All that is wanted is a word-for-word copy of the data from its first line to the line containing "Task: View David", both included.
Segment Start: Record set
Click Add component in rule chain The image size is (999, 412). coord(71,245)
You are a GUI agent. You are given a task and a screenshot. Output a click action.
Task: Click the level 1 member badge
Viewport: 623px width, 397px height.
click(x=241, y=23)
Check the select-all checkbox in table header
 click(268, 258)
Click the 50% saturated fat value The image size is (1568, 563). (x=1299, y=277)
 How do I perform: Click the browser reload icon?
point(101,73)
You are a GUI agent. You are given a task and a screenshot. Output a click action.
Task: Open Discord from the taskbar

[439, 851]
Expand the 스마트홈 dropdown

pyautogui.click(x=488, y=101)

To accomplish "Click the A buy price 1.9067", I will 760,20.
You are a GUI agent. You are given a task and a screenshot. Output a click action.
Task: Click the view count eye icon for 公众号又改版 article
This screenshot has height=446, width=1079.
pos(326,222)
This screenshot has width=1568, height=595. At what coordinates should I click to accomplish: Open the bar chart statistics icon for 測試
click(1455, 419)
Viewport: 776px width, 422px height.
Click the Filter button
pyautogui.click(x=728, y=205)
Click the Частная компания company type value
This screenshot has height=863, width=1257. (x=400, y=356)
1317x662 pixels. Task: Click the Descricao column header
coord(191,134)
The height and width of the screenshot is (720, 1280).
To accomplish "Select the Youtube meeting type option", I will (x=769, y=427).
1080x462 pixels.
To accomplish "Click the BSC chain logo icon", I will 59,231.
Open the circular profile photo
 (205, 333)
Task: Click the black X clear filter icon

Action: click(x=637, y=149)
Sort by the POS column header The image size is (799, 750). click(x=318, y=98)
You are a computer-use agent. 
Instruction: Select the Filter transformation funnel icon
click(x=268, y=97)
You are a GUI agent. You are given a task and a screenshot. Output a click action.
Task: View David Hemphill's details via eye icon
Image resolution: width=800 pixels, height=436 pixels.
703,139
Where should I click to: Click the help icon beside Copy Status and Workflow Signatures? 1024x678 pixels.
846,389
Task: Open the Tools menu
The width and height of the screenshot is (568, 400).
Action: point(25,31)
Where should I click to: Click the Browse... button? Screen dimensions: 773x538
Segment End: Record set
▶ [Result of the exercise]:
Click Add component in rule chain The image size is (999, 412). coord(71,245)
You are a GUI agent. You are given a task and a screenshot. Output a click action.
Task: Click the level 1 member badge
Viewport: 623px width, 397px height.
click(x=241, y=23)
Check the select-all checkbox in table header
 click(268, 258)
Click the 50% saturated fat value The image size is (1568, 563). (x=1299, y=277)
 How do I perform: Click the browser reload icon?
point(101,73)
You are a GUI agent. You are given a task and a screenshot. Output a click action.
Task: Open Discord from the taskbar

[439, 851]
Expand the 스마트홈 dropdown

pyautogui.click(x=488, y=101)

To accomplish "Click the A buy price 1.9067", I will 760,20.
You are a GUI agent. You are given a task and a screenshot. Output a click action.
Task: Click the view count eye icon for 公众号又改版 article
This screenshot has height=446, width=1079.
pos(326,222)
This screenshot has width=1568, height=595. At what coordinates should I click to accomplish: Open the bar chart statistics icon for 測試
click(1455, 419)
Viewport: 776px width, 422px height.
Click the Filter button
pyautogui.click(x=728, y=205)
Click the Частная компания company type value
This screenshot has height=863, width=1257. (x=400, y=356)
1317x662 pixels. Task: Click the Descricao column header
coord(191,134)
The height and width of the screenshot is (720, 1280).
To accomplish "Select the Youtube meeting type option", I will (x=769, y=427).
1080x462 pixels.
To accomplish "Click the BSC chain logo icon", I will 59,231.
Open the circular profile photo
 (205, 333)
Task: Click the black X clear filter icon

Action: click(x=637, y=149)
Sort by the POS column header The image size is (799, 750). click(x=318, y=98)
You are a computer-use agent. 
Instruction: Select the Filter transformation funnel icon
click(x=268, y=97)
You are a GUI agent. You are given a task and a screenshot. Output a click action.
Task: View David Hemphill's details via eye icon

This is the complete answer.